At the time I worked for a large organization that had many branches. Since I had an extremely physical job, performing my duties would have been almost impossible under the conditions. A substitute was put in place and I had plenty of sick leave so I wasn’t concerned.
However the next week, someone from personnel called me and told me they needed to see me. When I went to the main office, they started to ask me all kinds of questions about my personal life. Questions like if I drank or smoked, if I participated in any “other” dangerous sports (obviously they knew about the motorcycles by now), and if I worked at a part time or another full time job.
The person who asked these questions was called a “liability specialist” and she was quite pleasant. I answered the questions honestly, and being young and dumb and always talkative ( I have always said too much in all the wrong places) I didn’t understand what was going on.
A few days later I got a call from my employers insurance company and spoke to a man called a “risk assessor.” He told me that they would cover my injury, but that now that I had declared that I did participate in dangerous sports, they would evaluate any further claims I had to decide whether the injury was self inflicted or not. He had a number of choice words for me about motorcycle riders and their injuries. I was just kind of shocked. It wasn’t like I had landed on my head intentionally.
The more I thought about it the madder I got. So I called my supervisor, and he was kind of evasive about the whole thing. Finally he said, “If I had known you were a bike rider I would never have hired you.”
Now I am not and never have been the perfect employee. I have had my faults, but I had also worked for that organization for four years at the time, and had been loyal as well as cooperative. In addition I had showed up for work many days when I was really sick and should have stayed home because from the time I was a child my parents taught me that that is how you are supposed to treat a job.
It was the first time in my life I had ever really felt my job threatened by what I did in my personal life. My relationship with that supervisor was never the same, because of what he said and within two years I had moved on. But that whole situation has affected my work life ever since.
I realize that my actions cost the company money, but on the other hand where does the right of the company to regulate your personal life come into play?
Those thoughts have returned as I have seen various things in workplaces over the years. Later, as a supervisor myself I heard others in similar positions say how they had not hired people, even though qualified, because they were involved in various sports or activities.
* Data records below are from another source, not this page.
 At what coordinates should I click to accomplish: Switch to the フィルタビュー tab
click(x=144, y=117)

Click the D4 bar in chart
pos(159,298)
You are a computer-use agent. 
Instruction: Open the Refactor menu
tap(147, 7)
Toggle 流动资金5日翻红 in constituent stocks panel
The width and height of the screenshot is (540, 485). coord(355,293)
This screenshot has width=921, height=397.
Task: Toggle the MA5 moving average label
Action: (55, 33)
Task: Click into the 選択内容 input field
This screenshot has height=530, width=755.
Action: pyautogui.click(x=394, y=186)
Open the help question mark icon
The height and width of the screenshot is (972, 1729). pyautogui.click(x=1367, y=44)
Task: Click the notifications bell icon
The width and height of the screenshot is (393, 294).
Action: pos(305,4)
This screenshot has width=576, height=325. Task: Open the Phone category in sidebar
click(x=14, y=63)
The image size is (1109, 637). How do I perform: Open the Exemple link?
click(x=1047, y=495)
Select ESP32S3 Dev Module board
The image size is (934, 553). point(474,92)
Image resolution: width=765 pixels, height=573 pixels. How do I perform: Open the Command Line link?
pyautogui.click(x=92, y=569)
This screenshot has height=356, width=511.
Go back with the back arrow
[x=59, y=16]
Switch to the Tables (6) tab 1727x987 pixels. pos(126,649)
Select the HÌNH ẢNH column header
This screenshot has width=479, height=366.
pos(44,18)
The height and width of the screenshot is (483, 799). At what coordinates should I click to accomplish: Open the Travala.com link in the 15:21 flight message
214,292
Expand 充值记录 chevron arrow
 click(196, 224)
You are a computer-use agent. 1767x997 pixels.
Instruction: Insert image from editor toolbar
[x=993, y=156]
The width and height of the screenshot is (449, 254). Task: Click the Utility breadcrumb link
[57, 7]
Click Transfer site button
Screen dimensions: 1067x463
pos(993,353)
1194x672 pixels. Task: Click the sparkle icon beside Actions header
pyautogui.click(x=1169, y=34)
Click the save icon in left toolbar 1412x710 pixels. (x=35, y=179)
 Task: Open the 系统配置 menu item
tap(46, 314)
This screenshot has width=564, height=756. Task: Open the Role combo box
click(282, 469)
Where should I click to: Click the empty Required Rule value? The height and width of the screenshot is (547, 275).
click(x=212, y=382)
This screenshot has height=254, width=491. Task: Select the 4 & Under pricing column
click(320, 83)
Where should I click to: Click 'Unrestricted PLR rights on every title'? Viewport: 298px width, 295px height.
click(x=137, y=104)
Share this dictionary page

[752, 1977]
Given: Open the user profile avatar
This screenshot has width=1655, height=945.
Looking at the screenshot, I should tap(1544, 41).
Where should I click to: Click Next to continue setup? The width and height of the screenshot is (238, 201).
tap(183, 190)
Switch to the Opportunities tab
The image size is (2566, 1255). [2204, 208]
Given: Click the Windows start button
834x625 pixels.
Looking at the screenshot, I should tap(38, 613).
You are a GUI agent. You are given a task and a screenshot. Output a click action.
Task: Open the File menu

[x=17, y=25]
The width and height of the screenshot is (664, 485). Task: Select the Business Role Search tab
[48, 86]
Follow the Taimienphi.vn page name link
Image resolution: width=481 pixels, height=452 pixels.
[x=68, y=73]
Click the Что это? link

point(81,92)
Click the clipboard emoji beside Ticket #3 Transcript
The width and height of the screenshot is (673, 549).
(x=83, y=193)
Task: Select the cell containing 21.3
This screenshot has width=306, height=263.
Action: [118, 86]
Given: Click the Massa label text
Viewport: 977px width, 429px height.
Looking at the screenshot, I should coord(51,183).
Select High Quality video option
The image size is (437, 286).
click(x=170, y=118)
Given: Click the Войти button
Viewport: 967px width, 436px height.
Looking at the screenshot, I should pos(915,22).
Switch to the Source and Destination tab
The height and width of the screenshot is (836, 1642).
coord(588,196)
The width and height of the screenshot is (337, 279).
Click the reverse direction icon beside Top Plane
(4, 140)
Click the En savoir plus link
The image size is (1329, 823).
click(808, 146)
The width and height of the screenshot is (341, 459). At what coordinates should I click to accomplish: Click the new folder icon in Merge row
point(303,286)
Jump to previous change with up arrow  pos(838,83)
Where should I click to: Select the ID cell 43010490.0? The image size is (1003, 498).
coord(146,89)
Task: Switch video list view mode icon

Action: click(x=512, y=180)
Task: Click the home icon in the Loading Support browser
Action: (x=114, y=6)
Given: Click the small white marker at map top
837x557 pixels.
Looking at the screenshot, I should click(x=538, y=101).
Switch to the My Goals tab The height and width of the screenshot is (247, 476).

And I have certainly seen people who will not hire someone because they didn’t have the proper “lifestyle” for the job.
I don’t dispute that employers have a right to protect themselves, and there are times in this country when individual rights activists have gone too far. But over the years I have seen increasing trends toward employers trying to regulate employees personal lives more and more.
In some cases potential employers can find out more about a person than their families know: information about their credit rating, their particular health problems, who they associate with and their personal habits are all easily available. Some companies use this information in regard to hiring as well as promotion from within.
This was all highlighted by an article in the Salt Lake Tribune on March 7. Now some employers, under the pressure of soaring health insurance rates, are becoming more and more curious about people’s personal lives. Some of the questions they ask are old ones: For instance, do you drink or smoke? Others are new such as queries about what you eat, what your weight is or whether you have high cholesterol.
In some cases companies are offering not only wellness courses, but are also giving bonuses to people who are fit or keep their cholesterol levels at lower rates.
I understand this to a certain extent, but, being the paranoid that I am, I worry about the darker side of this trend. Right now most questionnaires are voluntary and wellness programs are too.
But that could change, especially with the conservative, pro-business congress and state legislatures that exist all over the nation today and look to exist in the future as well.
As individuals we have lost rights over this whole terrorism issue. I am concerned about where all this denigrating or individual freedom is heading. The lines on some things that an employer can do are clear, but on many they are not.
Employers should be able to protect themselves from hiring or employing those that are involved in illegal drugs or those that abuse alcohol, but when it comes to a persons private life, and what he or she does on their own time, in their own way, with their own money, that should only be one persons business, and not a employers.